Imperial Russia made THREE different standard-issue long rifles: the Infantry Rifle, the Dragoon Rifle and the Cossack Rifle. The Infantry Rifle is the longest and heaviest, Dragoon and Cossack shared the same specification but were marked differently: Cossack serial numbers begin with KA3, ALL of them. Dragoons were heavy mounted infantry; they rode horses to the battlefield, dismounted and fought. Cossacks did much likewise but also fought from horseback; the rifles were shorter and lighter to spare the horses. Cavalry, of course, had the 1910 Carbine.

The Soviets settled on the Dragoon rifle specification for their new rifle. The ROUND receiver (easir and faster to make) was a major part of the specification. There are NO 91/30 rifles built with Octagonal receivers. What DO exist are older rifles rebuilt to the 1930 specification. The Barrel date of the Moisin-Nagant is generally accepted as the date of manufacture, but it is not. Many collectors (myself included) have Finish Dragoon Rifles from the middle-late 1930s, rebarreled in Russia and issued as new..... with old octagonal receivers.

The Finnish Army today is still using old pre-1930 Moisin-Nagant receivers on their newest sniping rifles for one reason: the octagonal receiver is STIFFER and can be made to shoot to a very high standard much easier than can the round receiver of the true 91/30.

Hope this helps.
 
Smellie are you saying that the entire production run of 91/30 from 1931 to 36 was built on recycled receivers? Most of the tang dates I have observed (which are seldom re-stamped) are very close to the barrel dates throughout that production run.
 
A bit of history....

Russia never made a Moisin-Nagant rifle with a HEXagonal receiver. The receivers were OCTAGONAL: 8 sides.

Thanks for pointing that out Smellie, I feel ashamed that I've been perpetuating the use of the "hex" in my posts, I did so knowingly out of ease of describing an attribute of a rifle that others have used the incorrect terminology for. I'm part of the problem!
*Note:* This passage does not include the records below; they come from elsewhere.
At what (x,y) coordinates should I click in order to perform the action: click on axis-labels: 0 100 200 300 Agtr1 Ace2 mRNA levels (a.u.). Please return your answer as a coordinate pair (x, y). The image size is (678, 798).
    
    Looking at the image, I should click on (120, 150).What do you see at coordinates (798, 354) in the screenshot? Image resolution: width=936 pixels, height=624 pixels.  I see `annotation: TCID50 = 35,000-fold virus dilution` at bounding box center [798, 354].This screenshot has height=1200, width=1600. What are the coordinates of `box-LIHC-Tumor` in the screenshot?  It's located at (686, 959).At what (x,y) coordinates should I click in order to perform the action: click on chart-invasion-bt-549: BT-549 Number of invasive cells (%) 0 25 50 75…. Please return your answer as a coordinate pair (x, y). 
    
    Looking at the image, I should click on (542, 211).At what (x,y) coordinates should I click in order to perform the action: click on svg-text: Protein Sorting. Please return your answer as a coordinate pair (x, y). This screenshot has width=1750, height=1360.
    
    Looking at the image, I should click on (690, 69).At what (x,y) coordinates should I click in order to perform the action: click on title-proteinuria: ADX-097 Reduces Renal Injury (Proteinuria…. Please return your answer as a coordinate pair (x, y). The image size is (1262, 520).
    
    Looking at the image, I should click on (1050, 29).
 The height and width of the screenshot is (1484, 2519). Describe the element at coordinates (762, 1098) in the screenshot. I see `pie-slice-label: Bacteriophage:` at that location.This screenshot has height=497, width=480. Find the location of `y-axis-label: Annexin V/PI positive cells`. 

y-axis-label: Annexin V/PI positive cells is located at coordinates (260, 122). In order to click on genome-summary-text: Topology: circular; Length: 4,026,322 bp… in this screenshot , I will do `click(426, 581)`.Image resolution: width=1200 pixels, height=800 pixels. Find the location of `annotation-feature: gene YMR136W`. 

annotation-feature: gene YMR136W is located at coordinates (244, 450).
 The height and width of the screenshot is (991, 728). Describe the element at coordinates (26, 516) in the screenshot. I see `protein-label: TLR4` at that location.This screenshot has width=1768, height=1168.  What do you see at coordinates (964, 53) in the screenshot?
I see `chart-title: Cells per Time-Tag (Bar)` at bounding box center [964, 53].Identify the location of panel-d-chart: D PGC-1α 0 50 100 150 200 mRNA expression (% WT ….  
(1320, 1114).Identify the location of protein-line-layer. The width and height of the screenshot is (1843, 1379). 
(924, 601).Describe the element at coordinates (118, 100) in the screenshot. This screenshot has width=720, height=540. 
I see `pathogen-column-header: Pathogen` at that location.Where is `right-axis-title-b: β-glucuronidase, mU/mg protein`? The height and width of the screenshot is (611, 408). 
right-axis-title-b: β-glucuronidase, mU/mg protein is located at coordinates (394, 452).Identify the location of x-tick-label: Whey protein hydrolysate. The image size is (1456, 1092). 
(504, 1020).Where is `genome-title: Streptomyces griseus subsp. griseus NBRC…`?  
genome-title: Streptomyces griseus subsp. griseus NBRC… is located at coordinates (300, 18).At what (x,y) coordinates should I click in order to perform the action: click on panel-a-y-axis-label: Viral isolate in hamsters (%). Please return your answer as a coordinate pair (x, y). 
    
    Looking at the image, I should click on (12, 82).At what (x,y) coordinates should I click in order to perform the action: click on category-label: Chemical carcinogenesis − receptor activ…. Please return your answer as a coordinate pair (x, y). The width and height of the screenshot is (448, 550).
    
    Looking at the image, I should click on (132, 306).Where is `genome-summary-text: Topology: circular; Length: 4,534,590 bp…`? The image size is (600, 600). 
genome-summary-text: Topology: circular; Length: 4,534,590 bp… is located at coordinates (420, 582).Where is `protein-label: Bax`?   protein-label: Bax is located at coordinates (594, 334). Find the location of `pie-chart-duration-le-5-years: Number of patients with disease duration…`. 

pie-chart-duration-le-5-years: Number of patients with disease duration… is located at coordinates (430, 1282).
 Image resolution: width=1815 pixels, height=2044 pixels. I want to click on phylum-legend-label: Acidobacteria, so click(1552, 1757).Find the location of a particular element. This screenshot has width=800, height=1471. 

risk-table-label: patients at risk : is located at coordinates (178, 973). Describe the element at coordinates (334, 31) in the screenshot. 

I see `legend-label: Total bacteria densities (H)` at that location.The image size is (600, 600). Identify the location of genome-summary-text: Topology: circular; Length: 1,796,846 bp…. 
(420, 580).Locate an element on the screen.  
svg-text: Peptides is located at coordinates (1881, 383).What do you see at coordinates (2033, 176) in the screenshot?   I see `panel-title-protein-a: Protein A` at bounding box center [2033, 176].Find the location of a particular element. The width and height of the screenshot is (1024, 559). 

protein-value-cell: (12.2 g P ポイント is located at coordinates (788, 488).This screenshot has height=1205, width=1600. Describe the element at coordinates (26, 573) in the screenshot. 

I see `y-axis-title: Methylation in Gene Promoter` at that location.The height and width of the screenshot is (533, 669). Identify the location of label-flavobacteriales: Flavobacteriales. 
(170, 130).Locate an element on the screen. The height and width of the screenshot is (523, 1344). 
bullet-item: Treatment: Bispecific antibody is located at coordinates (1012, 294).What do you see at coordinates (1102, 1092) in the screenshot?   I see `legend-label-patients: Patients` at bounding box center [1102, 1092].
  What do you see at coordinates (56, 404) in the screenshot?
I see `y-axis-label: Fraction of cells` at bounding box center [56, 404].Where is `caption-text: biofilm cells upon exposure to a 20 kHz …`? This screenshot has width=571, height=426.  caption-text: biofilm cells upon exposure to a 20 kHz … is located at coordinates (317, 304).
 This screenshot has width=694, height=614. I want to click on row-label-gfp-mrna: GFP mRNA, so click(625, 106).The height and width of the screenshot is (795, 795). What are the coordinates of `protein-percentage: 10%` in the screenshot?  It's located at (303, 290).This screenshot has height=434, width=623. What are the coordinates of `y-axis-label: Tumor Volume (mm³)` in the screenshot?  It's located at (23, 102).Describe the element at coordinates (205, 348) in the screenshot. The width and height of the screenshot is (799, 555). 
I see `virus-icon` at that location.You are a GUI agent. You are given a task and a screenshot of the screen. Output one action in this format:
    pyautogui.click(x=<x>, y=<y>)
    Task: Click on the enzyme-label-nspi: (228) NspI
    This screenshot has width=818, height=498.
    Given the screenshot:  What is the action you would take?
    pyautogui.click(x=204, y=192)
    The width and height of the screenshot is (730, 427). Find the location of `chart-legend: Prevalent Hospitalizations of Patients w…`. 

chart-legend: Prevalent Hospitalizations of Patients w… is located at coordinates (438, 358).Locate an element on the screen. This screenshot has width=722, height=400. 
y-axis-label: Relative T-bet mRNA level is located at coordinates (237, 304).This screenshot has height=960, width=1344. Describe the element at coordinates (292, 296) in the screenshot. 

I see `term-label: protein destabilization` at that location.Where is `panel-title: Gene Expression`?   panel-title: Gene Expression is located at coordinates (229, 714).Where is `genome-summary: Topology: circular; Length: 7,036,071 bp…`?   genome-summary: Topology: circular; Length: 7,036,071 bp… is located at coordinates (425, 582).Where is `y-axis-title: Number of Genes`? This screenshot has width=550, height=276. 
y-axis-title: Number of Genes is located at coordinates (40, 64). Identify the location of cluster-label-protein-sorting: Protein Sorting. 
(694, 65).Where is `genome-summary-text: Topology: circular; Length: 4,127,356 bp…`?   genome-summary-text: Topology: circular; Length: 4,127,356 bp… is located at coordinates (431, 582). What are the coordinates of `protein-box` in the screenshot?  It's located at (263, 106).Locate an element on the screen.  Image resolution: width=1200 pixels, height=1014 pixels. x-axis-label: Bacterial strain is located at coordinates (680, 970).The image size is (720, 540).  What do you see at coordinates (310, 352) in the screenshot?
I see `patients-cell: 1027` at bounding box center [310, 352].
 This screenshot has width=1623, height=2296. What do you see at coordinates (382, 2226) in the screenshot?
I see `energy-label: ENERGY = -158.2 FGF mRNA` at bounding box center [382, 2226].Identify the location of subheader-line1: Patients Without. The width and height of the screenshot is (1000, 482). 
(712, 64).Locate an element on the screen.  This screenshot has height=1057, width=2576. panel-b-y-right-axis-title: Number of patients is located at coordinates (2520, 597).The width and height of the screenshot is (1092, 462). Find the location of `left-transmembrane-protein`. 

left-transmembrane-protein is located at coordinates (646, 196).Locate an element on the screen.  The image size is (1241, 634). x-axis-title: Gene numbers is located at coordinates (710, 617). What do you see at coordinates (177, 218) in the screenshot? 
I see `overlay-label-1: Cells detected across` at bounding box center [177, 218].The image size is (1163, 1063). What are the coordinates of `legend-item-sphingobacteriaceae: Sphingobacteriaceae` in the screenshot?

I will henceforth refer to them as OCT receivers :D
 
Takes time to re-tool, doubly so when you already have shapers and planers on the floor........ and lathes are hard to get because of the international financial collapse and because there are just SO many other things which are needed.

Soviet economy was an economy of scarcity for many years. Their currency had no backing and was not traded internationally.

I don't think they would ever have been able to make a car if Henry hadn't sold them a second-hand Model A plant, dirt cheap. Installed at Gorky, it turned out Model A Fords until well after WW2, using the name GAZ: Gorkiy Avtomobiliya Zavod. Soviet "Jeep" of War 2 was the GAZ-A, their light truck was the GAZ-AA, medium truck the GAZ-AAA: copies of th older Ford AA and AAA trucks. They could be made on Model A tooling to a great extent.
 
I have two Finnish Mosins a Dragoon and a M-27 both with Hex receivers. The Dragoon has a 1939 VTK barrel and the M-27 a 1941 Tikka. Bought them both in the middle 80's,$55.00 for the Dragoon and $45.00 for the M-27.They rank among some of my most accurate rifles. What would they sell for now?
 
A bit of history....

Russia never made a Moisin-Nagant rifle with a HEXagonal receiver. The receivers were OCTAGONAL: 8 sides.

Smellie;I suppose you could consider the mosin as having a octagonal receiver but you would need 8 flats on it. It has 6 flats and 2 rounds hence it is really not a hex or a octagon.
 
Hex is an accepted term, even if it isn't geometrically accurate. If you want to get pedantic, Russia didn't call it a "Mosin-Nagant" either, yet both terms are accepted.

From what I understand of the history, even though the 1930 revision of the rifle specified a round receiver, mass production of round receivers did not begin until 1935 (Izhevsk) and 1936 (Tula). 1930 was just when the spec was finalized.